Ecuador’s economy seems to have regained some steam in the third quarter, following the weakest expansion in nearly three years in Q2. Economic activity picked up pace in Q3, likely underpinned by stronger oil production. That said, credit growth eased while consumer confidence weakened in Q3, suggesting that household spending faltered.
In other news, on 17 November, Congress rejected the legislative package proposed by President Moreno, which included tax and Central Bank reforms, designed to narrow the budget deficit as part of a loan agreement with the IMF. The legislation had aimed to raise USD 700 million next year, mainly through increased corporate income taxes.

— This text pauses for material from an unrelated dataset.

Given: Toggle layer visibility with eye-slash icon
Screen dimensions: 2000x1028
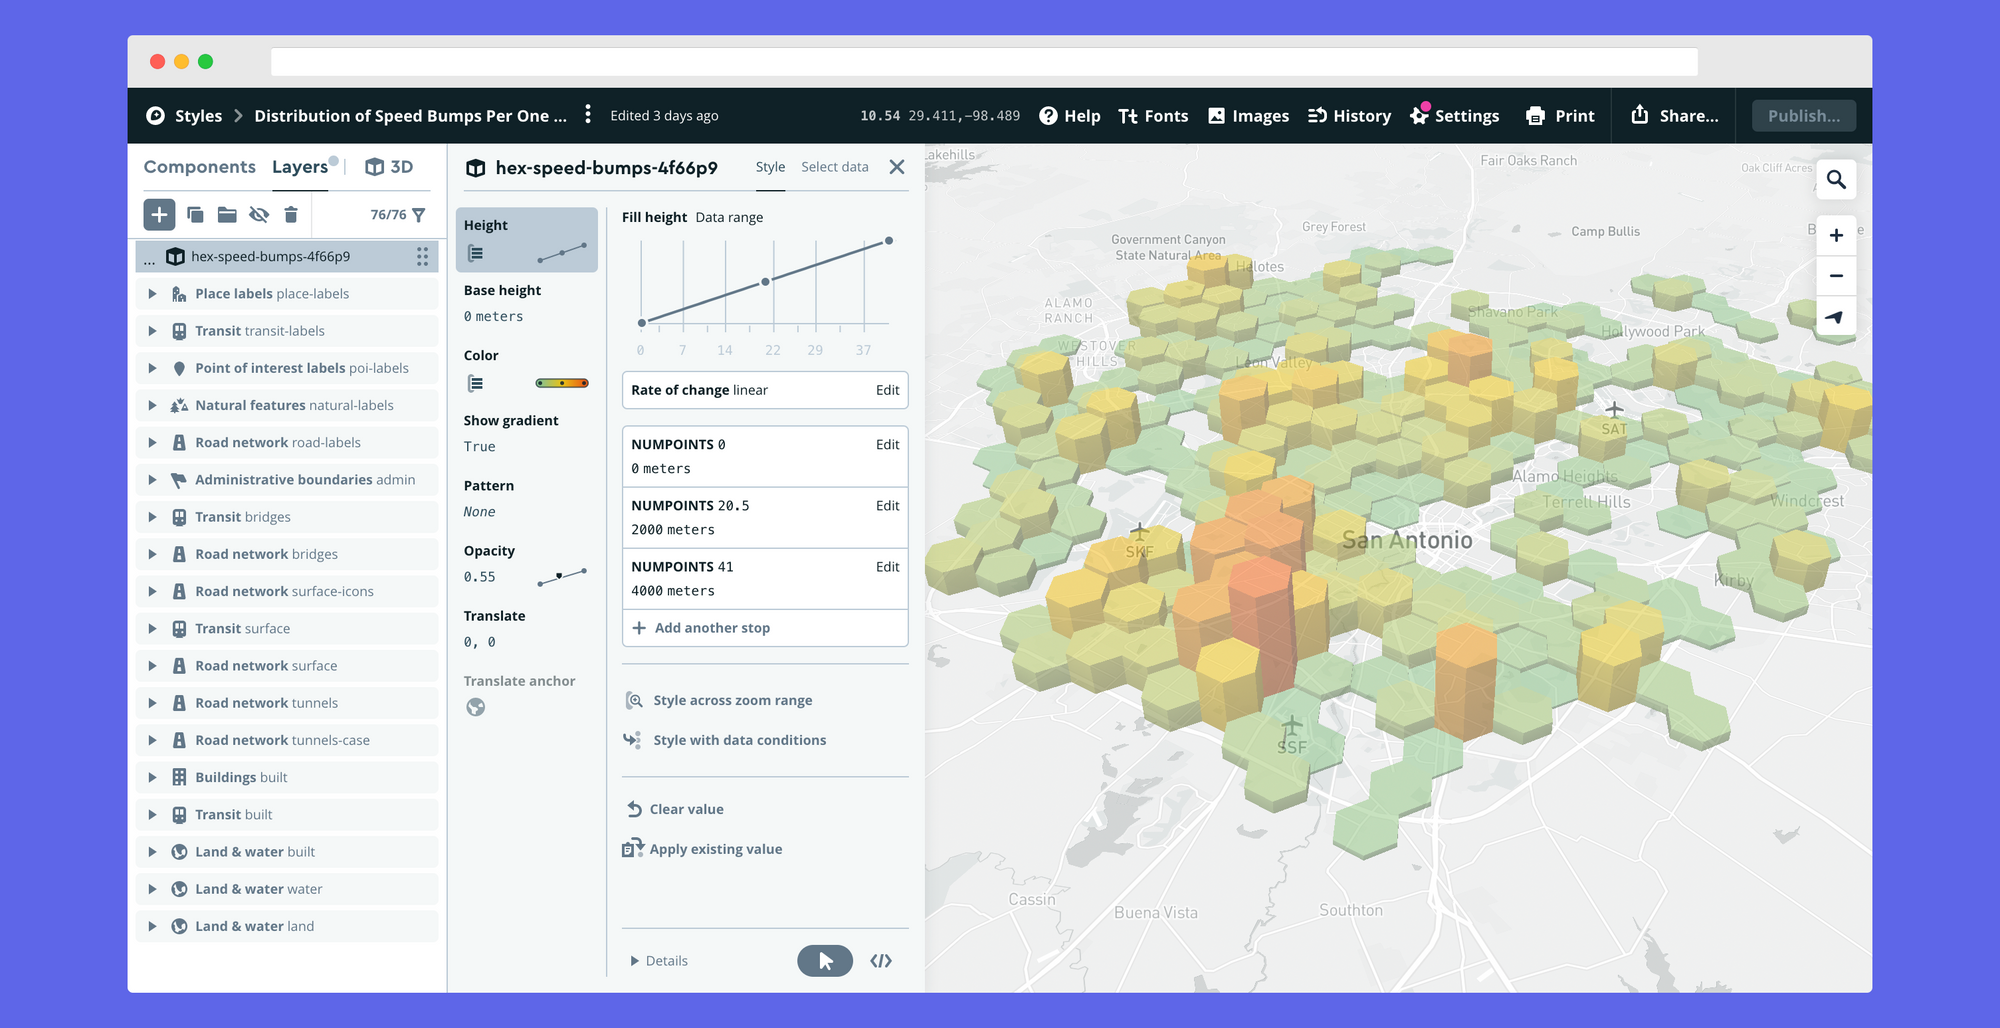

Ecuadorian vehicles market was severely hit in the 2015/2016 by the economic crisis, generated by the decline of the oil price in the international market, reporting a deep lost of to 62.791 units, the lowest level in a decade, in the 2016. In the 2017, the economic recovery supported a strong recovery in new vehicles demand with figures up 60% at 103.545 units. In 2018, sales have kept the momentum improving volumes at a remarkable level, ending with 136.738 units sold and surging to 32.1%.
In 2019, registrations held the previous year’s pace. Indeed, according to data released by the local association of car manufacturers, the market reported Full-year sales at 174.446, soaring to 27.6%.
Brand-wise, despite having lost near 4 points of share in the last 10 years, Chevrolet held the market throne with 36.5% of share. Behind, Kia and a fast-growing Toyota closed the podium, reaching respectively 15.2% and 7.2%.
Hyundai, which has almost halved its market share since 2010, kept crumbling holding just 6.1%.